As palavras não podiam descrever como estava completamente deslocada daquele sítio. A frase “um peixe fora de água” aplicava-se perfeitamente a mim naquele momento. De cinco em cinco segundos recriminava-me por ter concordado em ir festejar o meu aniversário ali. O que faríamos sentadas naquele lugar o resto da noite? Conversar? Eu era péssima em conversas! Dançar naquele espaço minúsculo? De saltos e com a minha falta de jeito seria um passo pequeno para ir parar em algum website como o Youtube e ter a minha vergonha espalhada pelo mundo. Se a opção fosse admirar os rapazes da banda, iria começar a divagar sobre coisas que nunca aconteceriam e depois iria ficar deprimida por semanas. Maldita hora em que concordei com tudo aquilo.

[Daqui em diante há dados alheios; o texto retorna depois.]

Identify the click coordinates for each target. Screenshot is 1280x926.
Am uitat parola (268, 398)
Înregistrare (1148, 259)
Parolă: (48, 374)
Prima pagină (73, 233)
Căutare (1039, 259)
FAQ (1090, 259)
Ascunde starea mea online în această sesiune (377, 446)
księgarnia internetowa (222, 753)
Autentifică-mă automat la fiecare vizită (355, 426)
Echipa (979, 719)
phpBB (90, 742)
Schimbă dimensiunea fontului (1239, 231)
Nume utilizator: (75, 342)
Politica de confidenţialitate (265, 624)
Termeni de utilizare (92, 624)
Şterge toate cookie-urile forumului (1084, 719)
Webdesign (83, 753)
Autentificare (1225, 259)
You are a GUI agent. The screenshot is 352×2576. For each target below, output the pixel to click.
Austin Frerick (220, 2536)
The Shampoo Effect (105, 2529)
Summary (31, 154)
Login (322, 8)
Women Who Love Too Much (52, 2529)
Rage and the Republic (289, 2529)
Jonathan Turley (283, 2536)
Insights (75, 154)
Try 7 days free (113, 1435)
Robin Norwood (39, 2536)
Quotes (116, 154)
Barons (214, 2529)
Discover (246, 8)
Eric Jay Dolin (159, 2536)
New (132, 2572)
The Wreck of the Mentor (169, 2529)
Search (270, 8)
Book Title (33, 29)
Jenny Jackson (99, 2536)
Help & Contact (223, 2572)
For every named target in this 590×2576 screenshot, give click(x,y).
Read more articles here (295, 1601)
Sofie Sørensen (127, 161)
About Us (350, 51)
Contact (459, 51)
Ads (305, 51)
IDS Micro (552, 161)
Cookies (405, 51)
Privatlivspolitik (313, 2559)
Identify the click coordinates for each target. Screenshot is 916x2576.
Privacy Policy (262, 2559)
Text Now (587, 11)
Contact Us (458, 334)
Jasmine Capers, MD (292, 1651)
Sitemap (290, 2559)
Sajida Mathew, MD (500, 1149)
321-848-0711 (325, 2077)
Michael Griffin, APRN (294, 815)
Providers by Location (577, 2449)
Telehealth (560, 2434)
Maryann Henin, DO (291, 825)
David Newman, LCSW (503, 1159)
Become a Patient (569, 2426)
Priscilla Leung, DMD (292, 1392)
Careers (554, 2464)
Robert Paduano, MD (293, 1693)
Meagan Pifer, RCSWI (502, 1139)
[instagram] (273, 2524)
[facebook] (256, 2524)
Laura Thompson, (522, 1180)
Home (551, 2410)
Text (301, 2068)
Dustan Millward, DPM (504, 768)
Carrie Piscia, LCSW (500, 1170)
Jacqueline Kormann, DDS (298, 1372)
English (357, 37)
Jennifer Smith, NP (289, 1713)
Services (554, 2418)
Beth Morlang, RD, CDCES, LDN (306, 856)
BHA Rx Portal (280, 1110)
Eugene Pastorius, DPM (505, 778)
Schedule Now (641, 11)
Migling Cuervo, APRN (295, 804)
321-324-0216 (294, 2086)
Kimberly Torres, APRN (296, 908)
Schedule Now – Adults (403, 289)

- Já fiz o pedido das bebidas e pelo caminho, vi que perto do balcão estão lá os jeitosos da banda sentados com umas tipinhas a fazer-se a eles. – Comentou Sandra, sentando-se na pequena mesa connosco.

- Onde? Não vejo a ponta de um corno aqui com este fumo. – Falou Kiara, tentando localizar a banda.

- Ali! – Disse Júlia entusiasmada.

Fiz de conta que olhei, mas tentei não fazer o menor esforço para vê-los. Tentava focar os meus pensamentos em como não demonstrar o quão desinteressante eu era. Não foi preciso muito tempo para que me sentisse à parte da conversa animada que as minhas colegas tinham e em que eu limitava-me a sorrir e a concordar com algumas coisas. Quando as bebidas chegaram, não quis dar o braço a torcer e imitei o gesto de Kiara que bebeu o shot apenas de uma vez. Toda a minha garganta queimou com esse gesto e esforcei-me por disfarçar o meu desagrado para com as bebidas alcoólicas. Cada vez me sentia mais diferente das outras raparigas do bar em que tudo aquilo parecia ser tão natural para elas. Porque não podia sequer apreciar a bebida? Teria que continuar a fingir o resto da noite. Passar o meu aniversário dessa forma, era no mínimo deprimente. A conversa das minhas colegas distanciava-se cada vez mais e a minha mente procurava universos alternativos para não notar como mais uma vez iria falhar em mudar alguma coisa em mim.